キヤノンは、EOSシリーズのフラッグシップモデル「EOS-1D X Mark III」の開発を2019年10月24日に発表した。

EOS-1D X Mark III
▲EF24-70mm F2.8L II USM 装着時

 

「EOS-1D X Mark III」は、今年で30周年を迎えたデジタル一眼カメラEOSシリーズのフラッグシップモデル。最先端技術や最高クラスの性能を備えた「EOS-1」シリーズは、高い耐久性・堅牢性・信頼性を備えることで、スポーツや報道、スタジオ撮影など、多くのプロの要求に応えてきたカメラだ。

2019年10月24日〜26 日にニューヨークで開催されたPHOTOPLUS(フォトプラス)のキヤノンブースでは、開発中の「EOS-1D X Mark III」が参考出品された。

EOS-1D X Mark III

「EOS-1D X Mark III」の主な特徴は以下のようになっている。
※2019年10月24日の開発発表時点のもの。

 

■高感度の静止画撮影、RAWデータでの動画内部記録が可能
独自開発中のCMOSセンサーと映像エンジンを搭載し、従来機種を上回る高感度での静止画撮影が可能。

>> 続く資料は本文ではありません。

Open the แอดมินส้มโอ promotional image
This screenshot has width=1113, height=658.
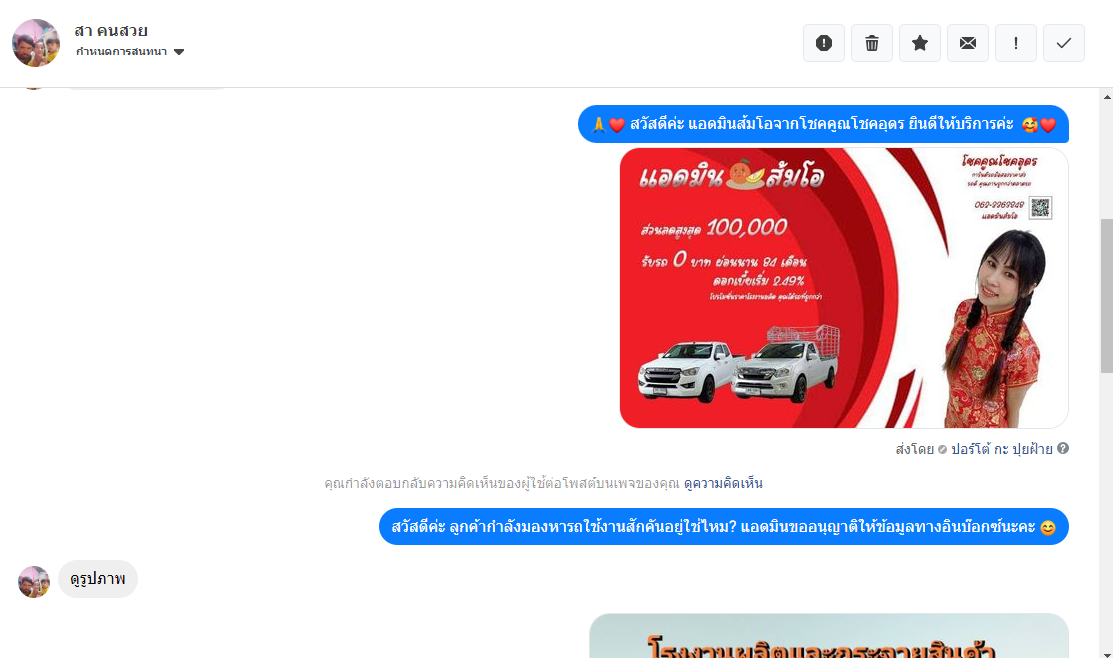(x=844, y=287)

動画撮影では、4K / 60p / YCbCr 4:2:2 / 10bit / Canon Log での内部記録とRAWデータでの動画内部記録が可能となっているが、画素数に関しては未発表。

 

■最高約16コマ/秒の高速連写性能
連写性能は、光学ファインダー撮影時には最高約16コマ/秒、ライブビュー撮影には最高約20コマ/秒(いずれもAF・AE追従)の連続撮影速度を実現する。またライブビュー撮影では、メカシャッターと電子シャッターの両方で撮影することができる。RAW撮影時は、従来機種の5倍以上の連続撮影可能枚数(連写時)となっている。

 

■新開発のAFセンサーとAFアルゴリズムによる高精度AF
中央画素部分の画素数を従来機種の約28倍にした新AFセンサーを開発。AFセンサーから得られる高解像な信号を解析することにより、AFの輝度範囲も拡大する。

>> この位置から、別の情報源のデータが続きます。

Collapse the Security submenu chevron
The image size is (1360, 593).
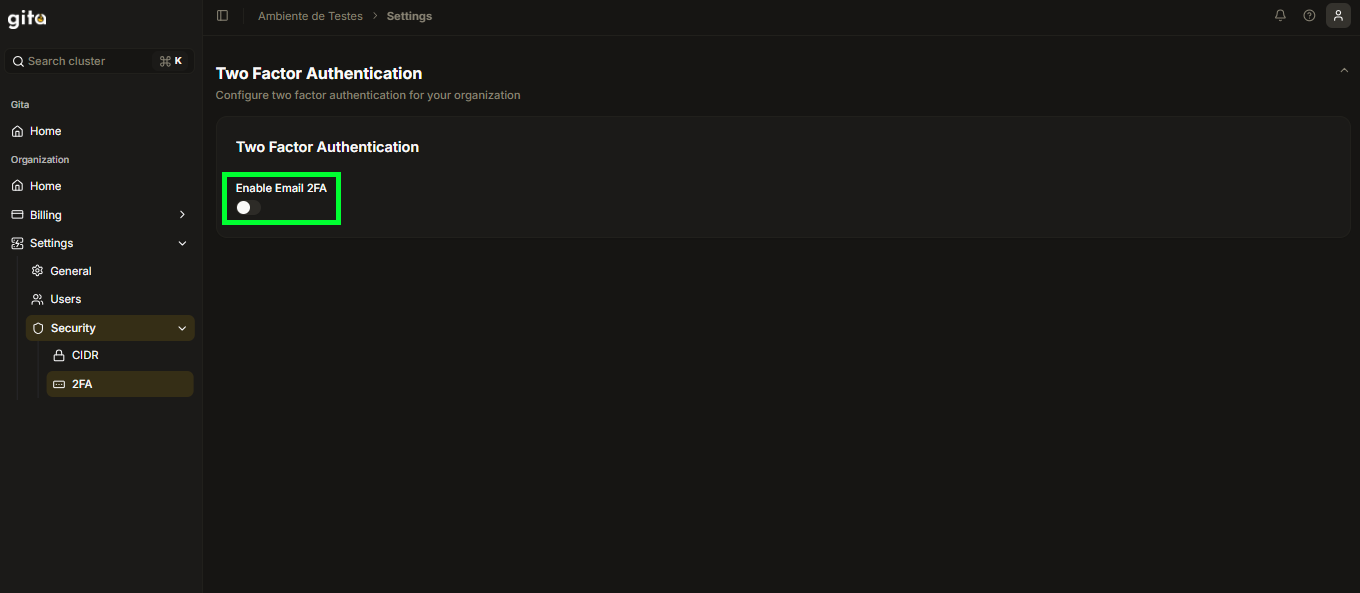[x=182, y=328]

ディープラーニング技術を使った新しいAFアルゴリズムの搭載により、追尾性能、AFの安定性が向上。ライブビュー撮影時は、撮像面の縦約100%×横約90%の測距エリアでAFが可能となる。自動選択時の測距点は最大525分割。

 

■プロのニーズに応える通信機能
開発中の「ワイヤレスファイルトランスミッター WFT-E9」(無線認可申請中) を併用することで、従来機種「WFT-E8」の2倍以上の無線通信速度で画像データの転送が可能となる。

EOS-1D X Mark III
▲WFT-E9 装着時

 

Wi-Fi / Bluetooth による接続に対応し、撮影地点の位置情報を自動的に記録するGPS機能も搭載される。ネットワーク接続に関するユーザーインターフェースも改善され、機材連携による機能も拡張される。また開発中の「リモートコントロールパンチルトシステム」による遠隔操作にも対応する。

 

■高い信頼性と操作性
ボディには高剛性のマグネシウム合金を採用して高い信頼性を確保。背面の一部の操作ボタンにはバックライトが採用される。対応メディアはCFast2.0からCFexpressカードに変更され、CFexpressカードスロットが2基搭載される。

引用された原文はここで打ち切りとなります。